Count the lines in the items below that contain the string "Task". Reply with the number only.

>> begin RECORDS SHOWN

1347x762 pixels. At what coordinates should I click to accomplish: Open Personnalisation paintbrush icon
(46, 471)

>> end RECORDS SHOWN
>> begin RECORDS SHOWN

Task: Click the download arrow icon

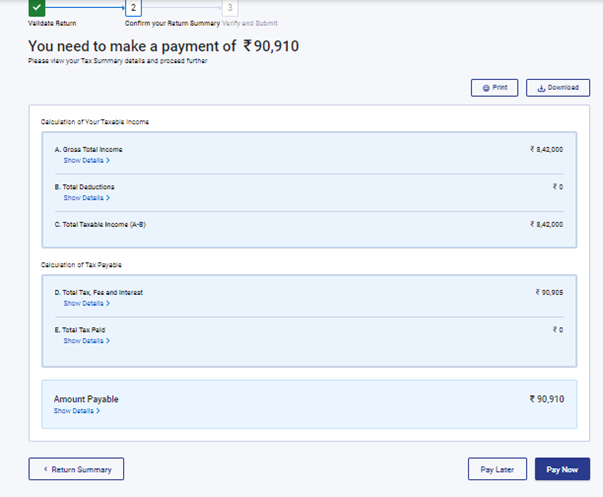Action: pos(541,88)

>> end RECORDS SHOWN
>> begin RECORDS SHOWN

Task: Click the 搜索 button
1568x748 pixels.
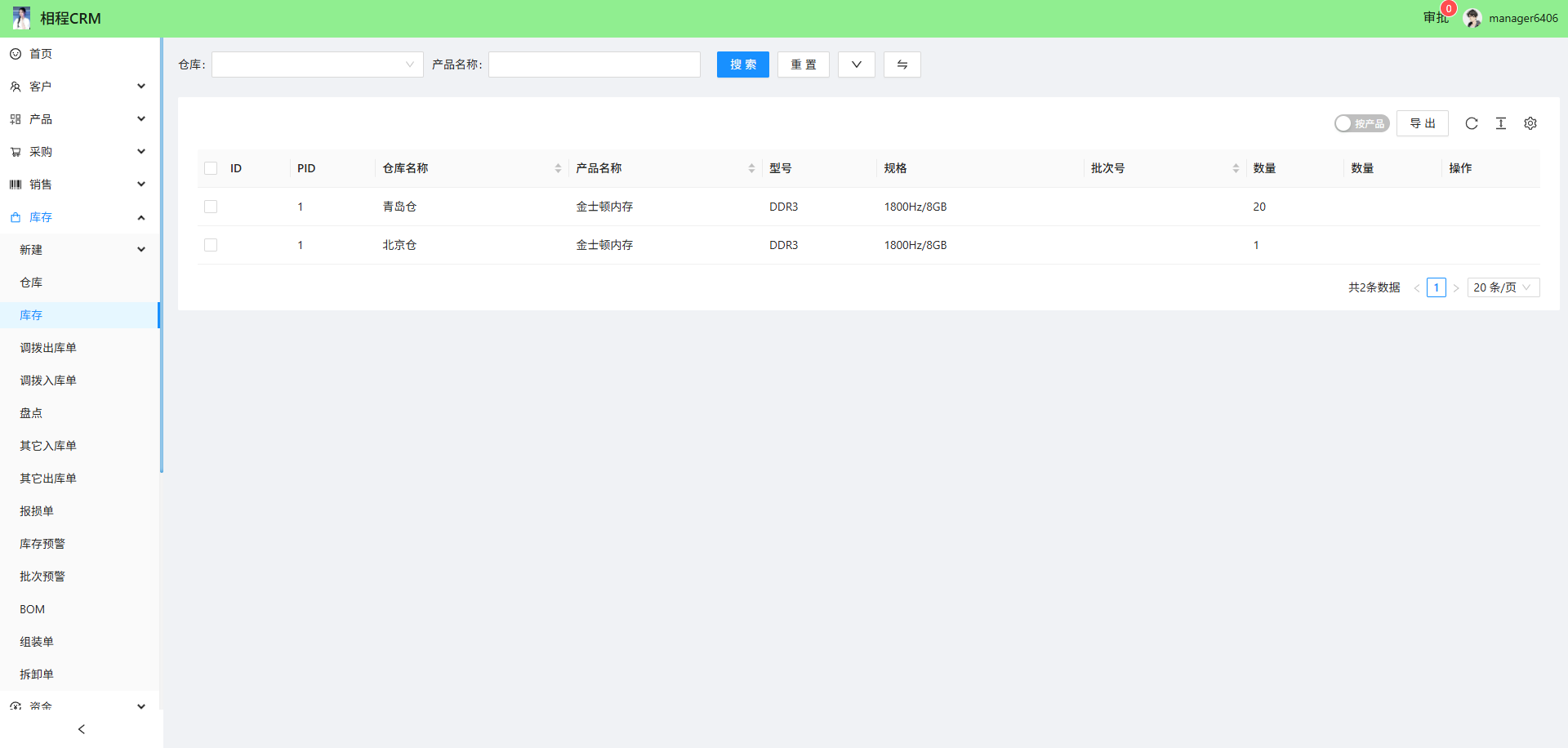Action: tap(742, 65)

>> end RECORDS SHOWN

> **IN RESPONSE**:
2